Mais l’essentiel n’est peut-être pas là. Cette nouvelle identité collective que l’Occident se donne officiellement, après avoir si longtemps répudié le cousinage entre ces deux versions de la révélation abrahamique, permet surtout d’annexer le juif au seul espace occidental et de s’assurer du même coup la propriété exclusive de la part d’universel dont il est crédité.De fait, l’émergence du judéo-chrétien comme sujet collectif escamote le juif, cette éternelle incarnation de l’autre qu’on fait venir d’un lointain d’ailleurs oriental , mais dans lequel il fallait bien reconnaître le premier énonciateur historique de l’universel monothéiste. Finies les questions insolubles de filiation ou d’héritage, l’avènement d’un « judéo-chrétien » indifférencié fait apparaître l’Occident comme l’inventeur unique de l’universel, toutes les racines y étant, par ce procédé, rapatriées. Quand il ne peut être rejeté dans une totale altérité, l’autre est en quelque sorte absorbé, avec l’ensemble de ses propriétés.

Érigé en noyau dur de l’identité occidentale, et d’elle seule, le « judéo-chrétien » fonctionne enfin comme une machine à expulser. L’islam devient en effet, grâce à cette construction, le tiers exclu de la révélation abrahamique, donc de cet universel monothéiste dont on a fait l’annonciateur des droits profanes et de la modernité. Hors quelques cercles oecuméniques à l’audience limitée, il ne viendrait à l’idée d’aucun utilisateur de l’objet courant judéo-chrétien d’y inclure l’islam ou, au moins, d’établir des correspondances avec lui.

Qu’il soit – en termes de pratiques religieuses et d’interdits qui l’accompagnent – plus proche du judaïsme qu’aucun des deux du christianisme, qu’il y ait puisé une part essentielle de son inspiration, que le texte coranique soit truffé de références aux deux révélations qui l’ont précédé n’y font rien.
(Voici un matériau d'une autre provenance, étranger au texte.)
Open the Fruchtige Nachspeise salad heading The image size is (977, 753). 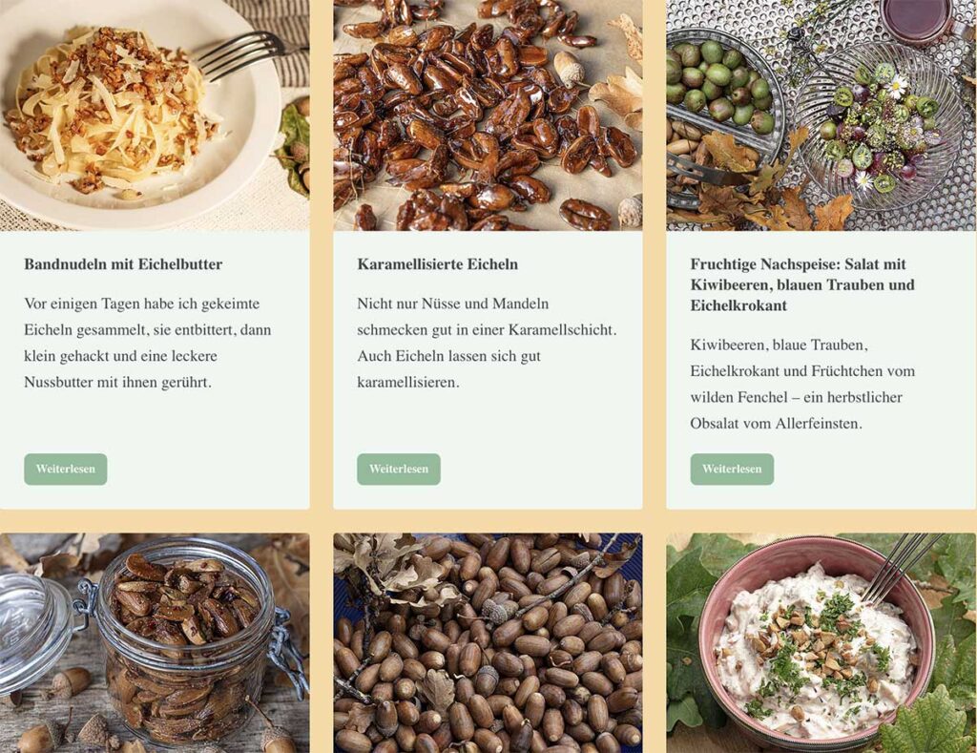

L’universel judéo-chrétien, dont l’Occident s’est institué le seul propriétaire, renvoie à l’islam à son altérité et lui désigne son territoire, celui de la spécificité. À supposer qu’on la reconnaisse, l’existence d’un triptyque abrahamique est strictement confinée à la sphère religieuse. Elle ne déborde ni dans les champs de la culture, ni dans ceux du politique où l’institution de la césure entre les trois versions de la révélation renforce la frontière entre le Nord, patrie des deux premières, et les Suds, où campe la troisième. »

Aucune guerre n’est sainte. Pas plus celle des catholiques qui massacrèrent les populations d’Amérique, et pratiquèrent les pogroms au nom de l’église, que celle des sionistes qui travestissent des textes bibliques pour alimenter la légende d’une « terre sans peuple pour un peuple sans terre », et faire la razzia sur les terres palestiniennes. Répandre des discours qui justifient, au nom de principes religieux frelatés, le racisme, que celui-ci s’exerce à l’encontre des juifs ou des musulmans, est un crime encore plus grand. Car il pervertit les esprits qui, ensemencées des graines de la haine et de la bêtise, engendreront encore plus d’innocents massacrés par d’imbéciles assassins.